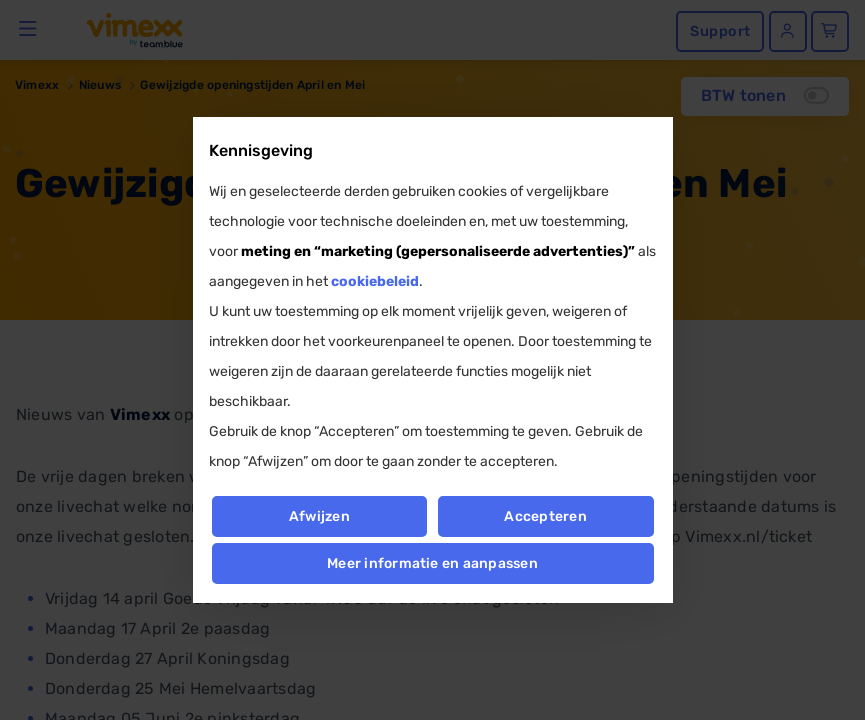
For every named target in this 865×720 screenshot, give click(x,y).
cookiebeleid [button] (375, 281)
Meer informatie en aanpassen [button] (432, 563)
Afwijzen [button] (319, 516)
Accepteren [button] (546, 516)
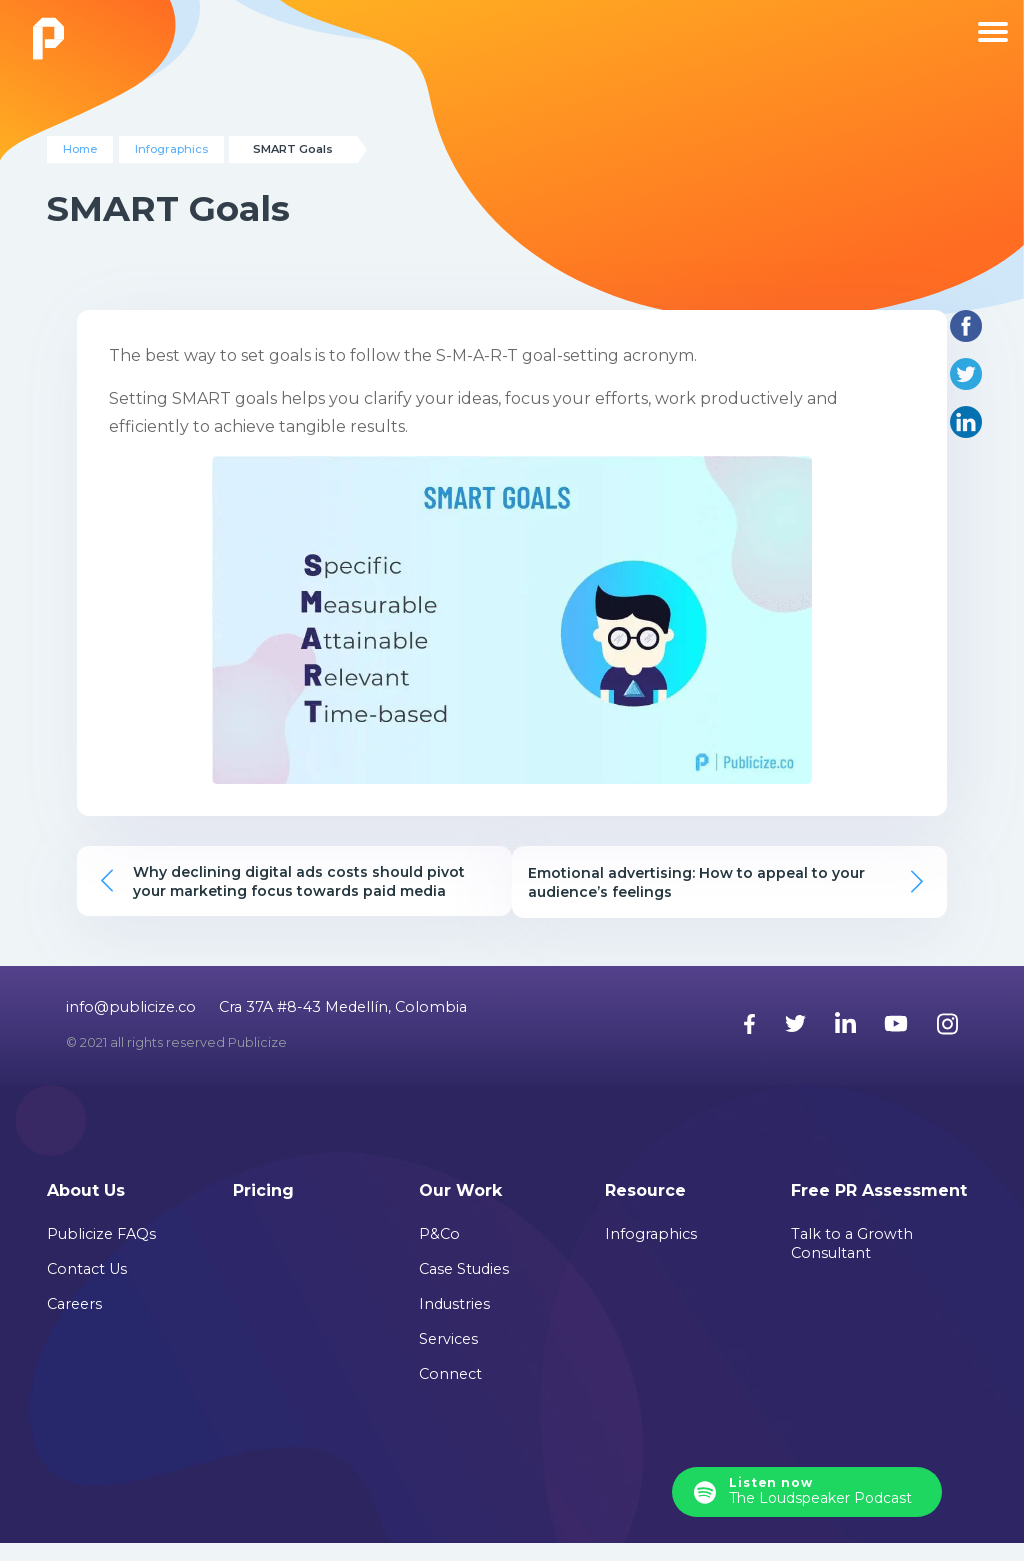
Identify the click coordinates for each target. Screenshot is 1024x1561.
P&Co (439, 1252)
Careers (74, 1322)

* * *

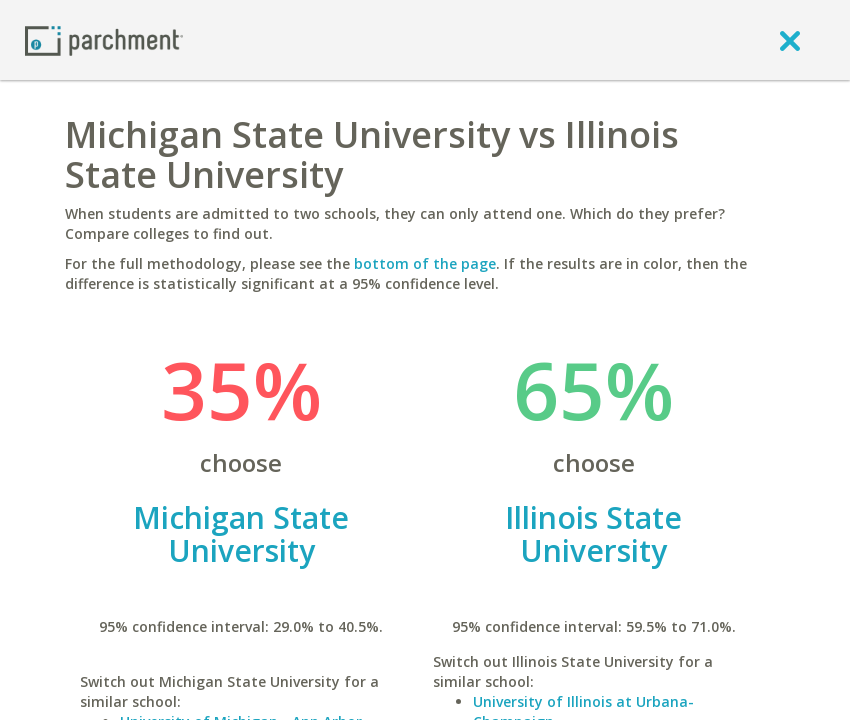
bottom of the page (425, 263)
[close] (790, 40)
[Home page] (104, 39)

...

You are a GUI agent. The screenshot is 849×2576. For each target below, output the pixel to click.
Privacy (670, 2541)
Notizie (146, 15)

**WHAT YOU ARE ASKED TO DO**
Pick out and copy every line of the listing above that contains the string "button", treating uppercase and lowercase as different.

**TASK RESPONSE**
cookiebeleid [button] (375, 281)
Meer informatie en aanpassen [button] (432, 563)
Afwijzen [button] (319, 516)
Accepteren [button] (546, 516)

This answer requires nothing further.